Morris, che ha dalla sua un bel po’ di esperienza, lo capisce e decide di alternare i dati e i fatti a livello macroscopico, alla storia singola di una famiglia girata con il linguaggio del cinema di finzione. Separated vuole in ogni modo riportare numeri astratti all’altezza delle persone. Legare quindi la riflessione razionale ad una più emotiva. Solo che lo fa nel peggiore dei modi: le sequenze in cui finisce il documentario e inizia il film scritto, sono approssimative e banali. Inquadrature e rallentatori enfatici per raccontare la separazione di un bambino da una mamma. Il documentario non si prende nemmeno la briga di spiegare se queste persone siano realmente esistite o siano la somma di altre storie.  
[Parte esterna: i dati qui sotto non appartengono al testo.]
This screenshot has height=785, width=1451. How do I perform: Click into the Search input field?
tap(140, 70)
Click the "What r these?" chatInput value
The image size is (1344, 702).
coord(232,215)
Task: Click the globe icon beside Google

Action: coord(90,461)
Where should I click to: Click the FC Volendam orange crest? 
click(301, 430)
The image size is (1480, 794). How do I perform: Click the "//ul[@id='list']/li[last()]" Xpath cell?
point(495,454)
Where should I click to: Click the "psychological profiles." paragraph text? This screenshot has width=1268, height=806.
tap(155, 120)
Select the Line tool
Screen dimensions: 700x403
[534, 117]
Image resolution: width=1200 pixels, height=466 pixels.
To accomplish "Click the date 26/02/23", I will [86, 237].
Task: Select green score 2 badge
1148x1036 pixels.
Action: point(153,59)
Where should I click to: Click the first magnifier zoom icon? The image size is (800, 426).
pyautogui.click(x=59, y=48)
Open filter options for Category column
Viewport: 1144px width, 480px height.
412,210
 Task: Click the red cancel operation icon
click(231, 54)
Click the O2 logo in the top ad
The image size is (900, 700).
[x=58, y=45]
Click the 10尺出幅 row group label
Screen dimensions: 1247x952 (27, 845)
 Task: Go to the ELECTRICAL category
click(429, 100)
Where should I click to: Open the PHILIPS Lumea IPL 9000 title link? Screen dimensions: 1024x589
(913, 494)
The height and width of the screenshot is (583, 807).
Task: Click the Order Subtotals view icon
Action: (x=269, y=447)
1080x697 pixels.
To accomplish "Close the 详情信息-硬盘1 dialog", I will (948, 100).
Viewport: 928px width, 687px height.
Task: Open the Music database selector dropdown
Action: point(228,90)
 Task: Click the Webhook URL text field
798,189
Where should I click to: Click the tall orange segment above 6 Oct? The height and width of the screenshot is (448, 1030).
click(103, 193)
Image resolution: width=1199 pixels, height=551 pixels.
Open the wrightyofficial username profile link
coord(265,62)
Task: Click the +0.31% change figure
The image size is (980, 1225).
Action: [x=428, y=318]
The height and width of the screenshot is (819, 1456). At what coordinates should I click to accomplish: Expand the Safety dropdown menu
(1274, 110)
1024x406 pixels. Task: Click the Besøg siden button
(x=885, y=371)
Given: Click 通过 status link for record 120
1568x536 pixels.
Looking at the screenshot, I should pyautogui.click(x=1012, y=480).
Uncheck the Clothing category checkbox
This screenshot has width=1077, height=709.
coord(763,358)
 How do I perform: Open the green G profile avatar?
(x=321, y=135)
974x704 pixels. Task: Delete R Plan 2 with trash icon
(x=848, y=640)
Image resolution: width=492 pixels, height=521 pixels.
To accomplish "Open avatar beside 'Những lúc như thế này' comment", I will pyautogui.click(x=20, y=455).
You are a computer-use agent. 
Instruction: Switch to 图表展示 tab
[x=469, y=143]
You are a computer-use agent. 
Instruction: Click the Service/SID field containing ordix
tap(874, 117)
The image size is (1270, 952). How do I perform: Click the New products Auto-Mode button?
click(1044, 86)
Solo nel finale Separated riesce a trovare un guizzo che lo faccia andare oltre la cronaca. Quando si chiede, “come è stato possibile che tutto questo sia accaduto?" Ci si rende conto che la forza del film poteva essere in questa domanda. Invece Morris usa tutti i suoi 90 minuti per spiegare cosa è successo. Si incarta presto ripetendo spesso lo stesso concetto, allungando il tutto come se dovesse riempire quella durata per contratto. Abbracciando così tanto la prospettiva del cinema d’informazione si è dimenticato di fare anche un cinema personale. Così Separated da documentario coraggioso, sulla carta, diventa un’opera invece molto timida che avrebbe potuto dire molto di più, ma che non ha avuto voglia (o l'ardire) di farlo.